**Exercise:** Reproduce the listing below word for word, starting at its first line and ending with the line that contains "Action: (718, 285)".

**Excerpted records:**
— begin —

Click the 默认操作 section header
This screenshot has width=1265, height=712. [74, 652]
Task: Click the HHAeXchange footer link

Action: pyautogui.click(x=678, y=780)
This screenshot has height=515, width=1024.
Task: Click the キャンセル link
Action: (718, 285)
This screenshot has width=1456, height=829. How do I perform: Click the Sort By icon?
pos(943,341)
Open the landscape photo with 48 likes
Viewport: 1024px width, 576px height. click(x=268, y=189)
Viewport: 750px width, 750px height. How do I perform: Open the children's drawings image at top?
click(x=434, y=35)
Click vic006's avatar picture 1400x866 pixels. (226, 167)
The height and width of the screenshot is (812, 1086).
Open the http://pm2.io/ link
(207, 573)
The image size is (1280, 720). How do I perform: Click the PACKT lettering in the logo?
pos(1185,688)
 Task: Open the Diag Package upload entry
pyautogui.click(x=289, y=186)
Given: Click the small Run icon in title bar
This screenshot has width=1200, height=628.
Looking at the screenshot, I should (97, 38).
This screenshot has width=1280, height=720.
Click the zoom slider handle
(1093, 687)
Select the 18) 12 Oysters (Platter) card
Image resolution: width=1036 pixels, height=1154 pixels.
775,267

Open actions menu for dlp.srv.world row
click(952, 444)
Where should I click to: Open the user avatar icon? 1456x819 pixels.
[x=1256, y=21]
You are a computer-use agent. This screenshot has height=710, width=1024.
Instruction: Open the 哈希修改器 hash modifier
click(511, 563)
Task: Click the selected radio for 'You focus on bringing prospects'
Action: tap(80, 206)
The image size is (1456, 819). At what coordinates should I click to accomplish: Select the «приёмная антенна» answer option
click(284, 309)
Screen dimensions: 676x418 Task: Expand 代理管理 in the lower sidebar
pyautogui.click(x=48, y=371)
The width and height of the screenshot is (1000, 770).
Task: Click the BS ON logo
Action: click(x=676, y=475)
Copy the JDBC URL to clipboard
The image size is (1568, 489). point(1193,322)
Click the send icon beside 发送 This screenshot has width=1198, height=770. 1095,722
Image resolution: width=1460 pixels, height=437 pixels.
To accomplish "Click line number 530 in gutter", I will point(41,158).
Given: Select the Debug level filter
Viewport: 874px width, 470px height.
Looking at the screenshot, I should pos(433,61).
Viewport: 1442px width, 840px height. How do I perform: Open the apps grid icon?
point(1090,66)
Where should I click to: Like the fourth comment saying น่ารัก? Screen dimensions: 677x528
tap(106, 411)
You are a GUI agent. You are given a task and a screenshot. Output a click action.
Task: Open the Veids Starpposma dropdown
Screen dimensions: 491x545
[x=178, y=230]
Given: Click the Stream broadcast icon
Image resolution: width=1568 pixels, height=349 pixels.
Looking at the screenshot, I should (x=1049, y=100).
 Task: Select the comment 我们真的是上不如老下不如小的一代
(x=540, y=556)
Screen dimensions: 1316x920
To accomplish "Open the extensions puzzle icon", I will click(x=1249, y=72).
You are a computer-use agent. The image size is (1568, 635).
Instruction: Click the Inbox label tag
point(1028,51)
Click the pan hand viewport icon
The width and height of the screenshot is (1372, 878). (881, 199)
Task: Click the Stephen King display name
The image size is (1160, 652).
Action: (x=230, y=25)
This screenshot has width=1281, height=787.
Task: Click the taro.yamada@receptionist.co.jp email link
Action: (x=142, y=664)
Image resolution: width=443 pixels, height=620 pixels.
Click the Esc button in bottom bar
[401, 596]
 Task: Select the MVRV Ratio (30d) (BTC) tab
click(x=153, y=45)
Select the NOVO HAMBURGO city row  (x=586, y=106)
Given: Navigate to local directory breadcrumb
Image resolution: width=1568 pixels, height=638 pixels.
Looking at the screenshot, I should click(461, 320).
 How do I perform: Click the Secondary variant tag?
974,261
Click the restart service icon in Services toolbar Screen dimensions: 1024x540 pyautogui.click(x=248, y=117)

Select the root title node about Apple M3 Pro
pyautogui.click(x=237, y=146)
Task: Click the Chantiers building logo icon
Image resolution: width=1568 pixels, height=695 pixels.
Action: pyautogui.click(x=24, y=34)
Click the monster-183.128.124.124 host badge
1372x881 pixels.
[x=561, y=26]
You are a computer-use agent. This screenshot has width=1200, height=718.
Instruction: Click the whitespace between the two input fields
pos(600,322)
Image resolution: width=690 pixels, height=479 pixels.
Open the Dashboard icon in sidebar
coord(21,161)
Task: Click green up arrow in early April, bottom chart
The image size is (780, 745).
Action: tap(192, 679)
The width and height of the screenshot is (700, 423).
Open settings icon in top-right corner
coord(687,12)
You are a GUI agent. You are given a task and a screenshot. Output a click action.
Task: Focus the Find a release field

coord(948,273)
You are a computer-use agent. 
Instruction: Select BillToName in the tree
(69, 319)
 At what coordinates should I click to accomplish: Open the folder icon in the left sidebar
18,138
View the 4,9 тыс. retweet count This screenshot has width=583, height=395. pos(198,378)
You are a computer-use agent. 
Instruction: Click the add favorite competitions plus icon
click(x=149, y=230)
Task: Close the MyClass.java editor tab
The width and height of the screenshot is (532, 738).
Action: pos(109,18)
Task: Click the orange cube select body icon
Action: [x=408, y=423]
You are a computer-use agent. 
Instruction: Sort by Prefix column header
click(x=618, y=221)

— end —

**Task output:**
Click the 默认操作 section header
This screenshot has width=1265, height=712. [74, 652]
Task: Click the HHAeXchange footer link

Action: pyautogui.click(x=678, y=780)
This screenshot has height=515, width=1024.
Task: Click the キャンセル link
Action: (718, 285)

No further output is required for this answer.